Green ice, Ravens, Ice Caves and the Movie “Contact”
Towards the end of our summer expedition while flying back to Eureka from our camp on Axel Heiberg, I spotted a lake with what appeared to be green ice on it.
Seeing ice this color is particularly interesting since the color green tends to make an aquatic ecologist think of life – microbial life with chlorophyll. It also reminded me of a question I first heard posed by Chris McKay, a scientist at NASA’s Ames Research Center in California. During one of his presentations, Chris asked the question “why isn’t Greenland green? Why is the ice-cap of Greenland, or the Antarctic for that matter, not covered with photosynthetic organisms tinting the snow and ice green despite the abundant availability of summer sun and 90% of the planet’s fresh water?”
This observation points out a profound ecological reality for life on Earth – just having water available is not enough – it must be liquid water in order for life to carry out the chemistry of life. The snow and ice on the ice-caps do not support an abundance of photosynthesizers mainly because the water is present as a solid (ice) and for all practical purposes is not available for life to use.

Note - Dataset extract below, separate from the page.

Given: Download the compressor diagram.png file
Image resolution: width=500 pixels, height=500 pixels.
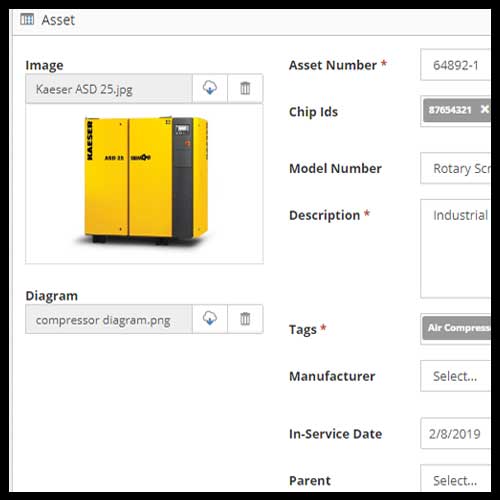Looking at the screenshot, I should coord(210,319).
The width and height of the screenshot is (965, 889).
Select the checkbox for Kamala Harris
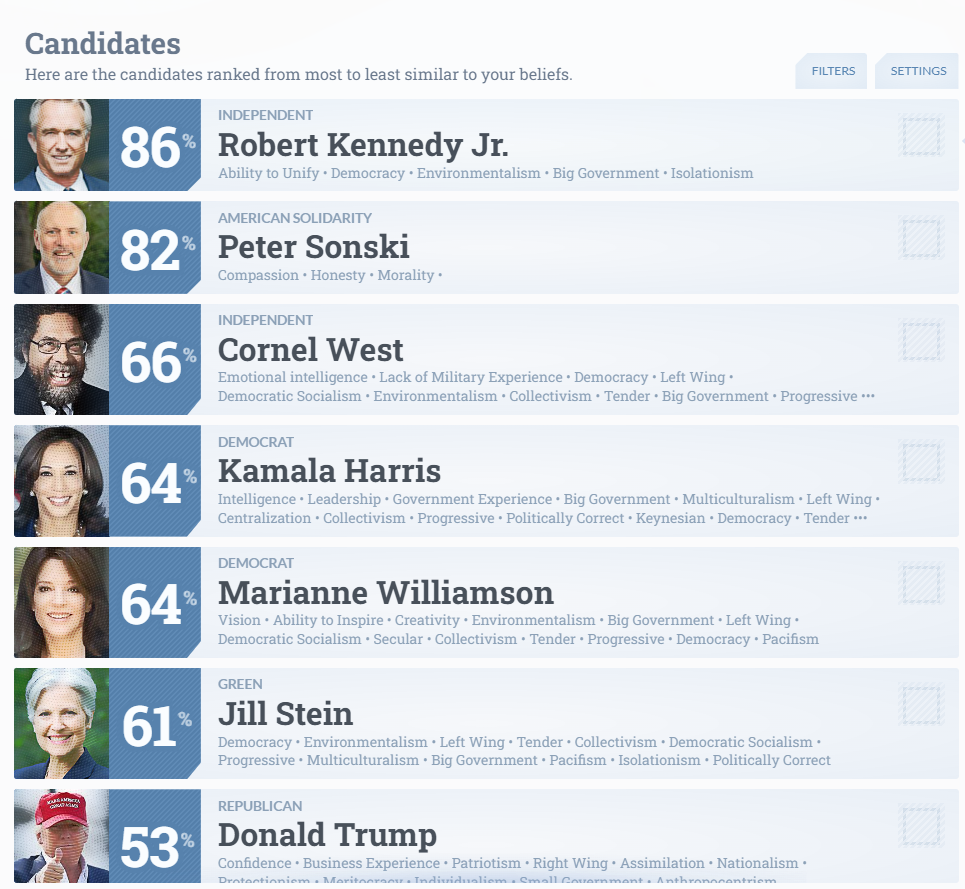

Despite the cubic kilometers of water within these ice-caps, they are vast frozen deserts. I did not have time to drop down to get a sample of the bright green ice, but as green as it was, I suspect that the tint must have been a result of the presence of chlorophyll. The difference between this lake ice and the ice-caps of Greenland and Antarctica being the abundance of liquid water on and within the small ice-cover as it melted away.